# SELECTED EXCERPT start

Ulvik

A 4:30 alarm woke us out of dreams into the early morning dark of the camping hytte.  We got dressed quickly and silently while it rained outside.  The night before Kaitlin had taken the time to carefully repack her belongings – her partially full backpack would continue on with us in the back of the Romeo until we took possession of the Bergen apartment, while the rest of her stuff would go with her on her month long student exchange in France.  She had dragged an extra duffel bag with her in her backpack for this repacking event and we were relieved when she had been able to finally announce that yes, everything she wanted to take to France would fit into the duffle and her carry on.  Now those two bags were picked up from their place by the door, we took one quick look around, then locked the hytte and drove out of the muddy campground along the same road we had gotten lost on the evening before.  Round-a-bout and round-a-bout and round-a-bout we went until we abruptly came to the airport. We parked in the parking garage, grabbed the luggage and went into the airport letting Kaitlin do all of the checking in by herself. Then, suddenly, (and how did we get here so soon?) we were at security and she needed to go on by herself while we stayed behind wondering.  Dad had hugged her a bit longer than usual and I tapped her on the nose and said “Be good.” She said she would try then walked off down the line to the metal detector her ponytail swinging while Paul and I just stood there.

# SELECTED EXCERPT end

* PROBLEM DESCRIPTION *
In the Ulvik account, how long does Kaitlin's student exchange in France last? The entries that come next have nothing to do with the Ulvik account.

# EXTRACTED INFORMATION start

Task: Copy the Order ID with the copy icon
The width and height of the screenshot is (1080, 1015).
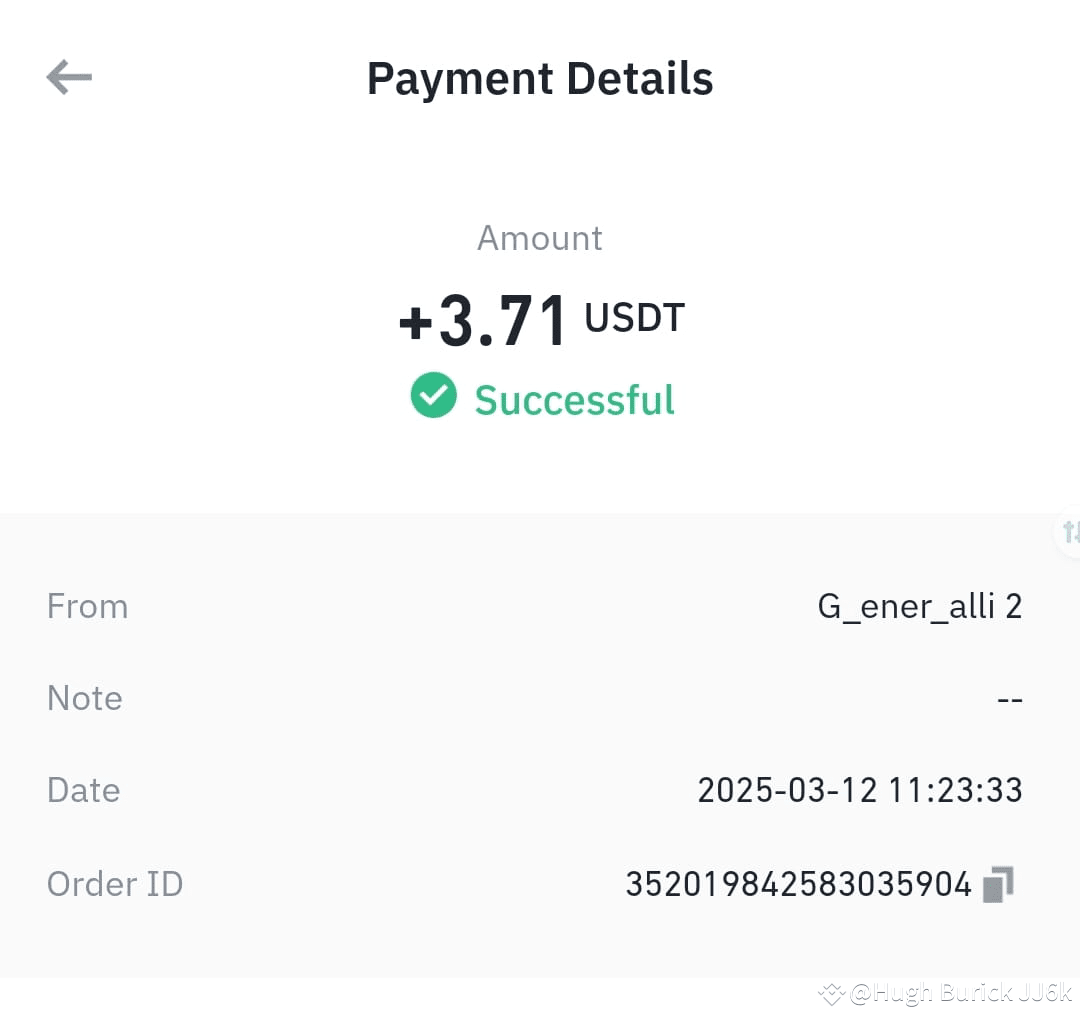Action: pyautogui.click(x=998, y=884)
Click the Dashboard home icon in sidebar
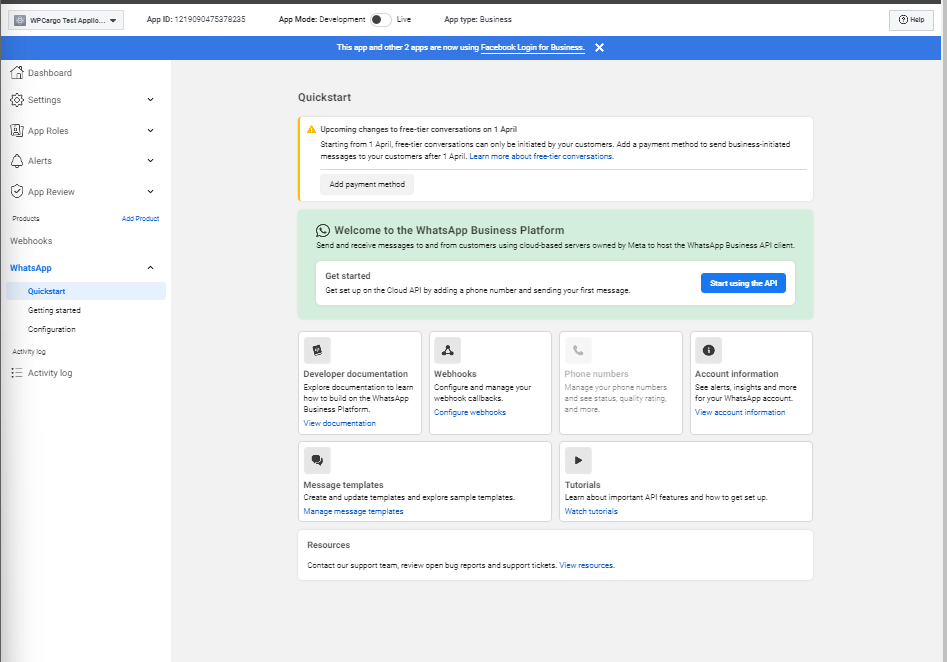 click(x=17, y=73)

# EXTRACTED INFORMATION end
# EXTRACTED INFORMATION start

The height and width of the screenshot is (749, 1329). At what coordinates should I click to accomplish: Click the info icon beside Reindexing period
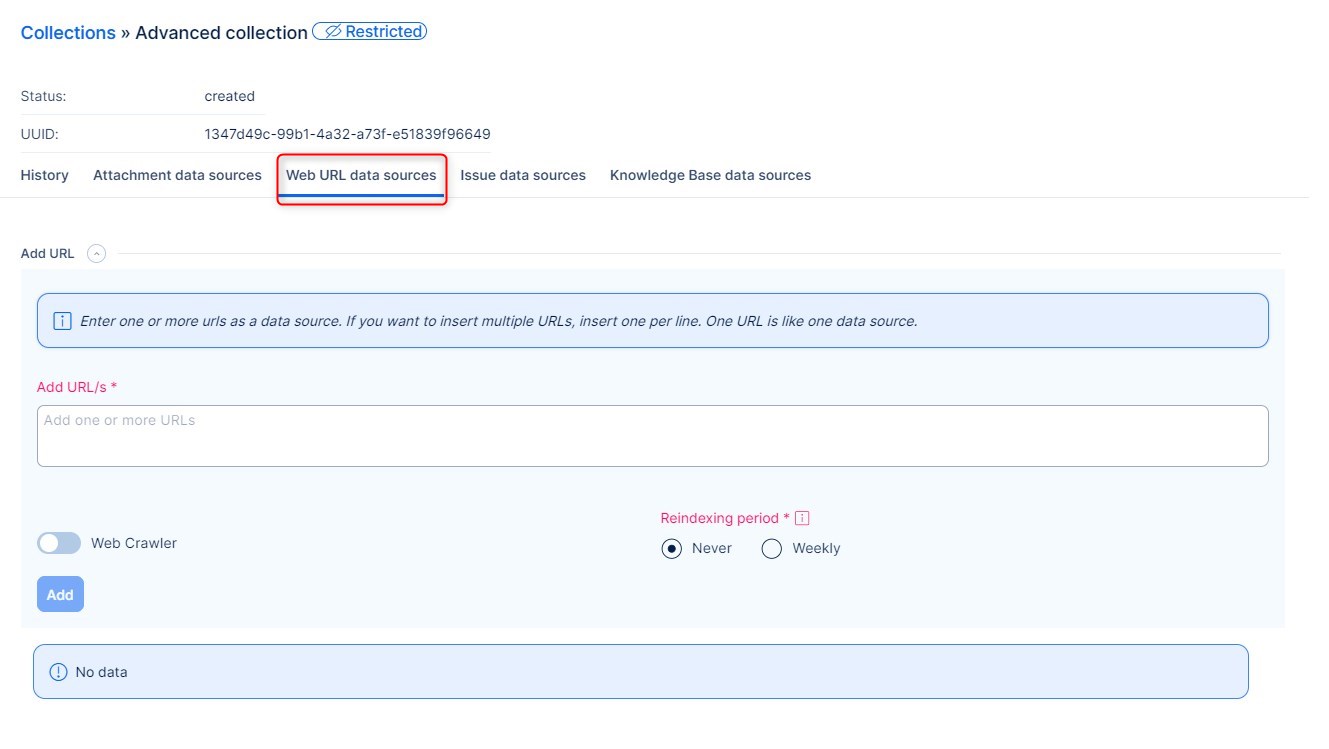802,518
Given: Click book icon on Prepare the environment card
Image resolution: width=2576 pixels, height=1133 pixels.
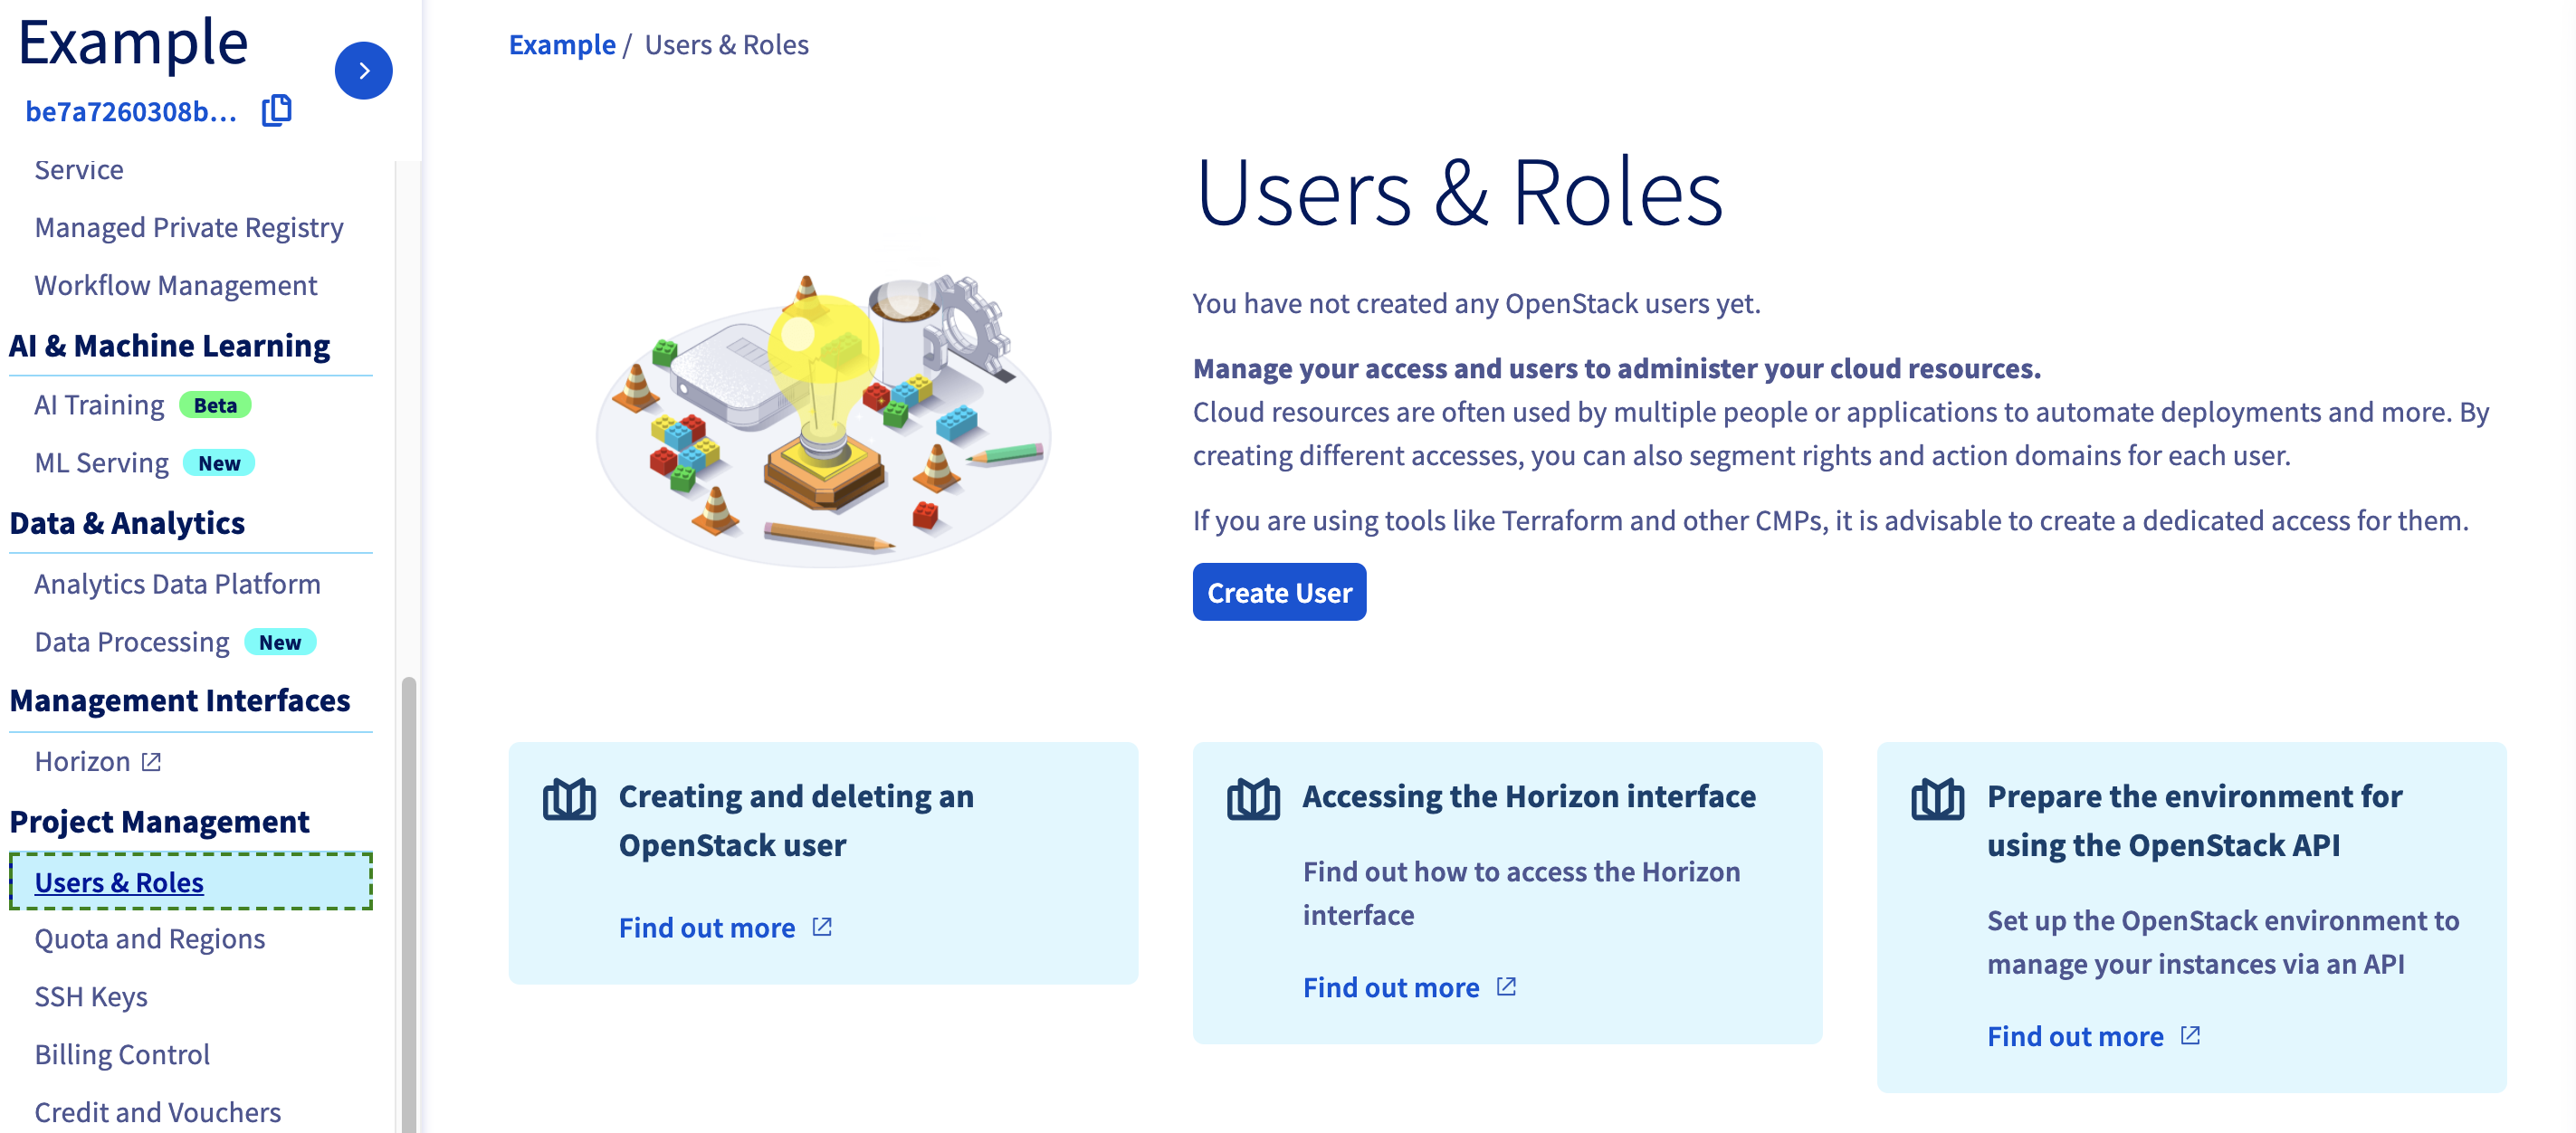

# EXTRACTED INFORMATION end

* THE OUTPUT *
It lasts a month.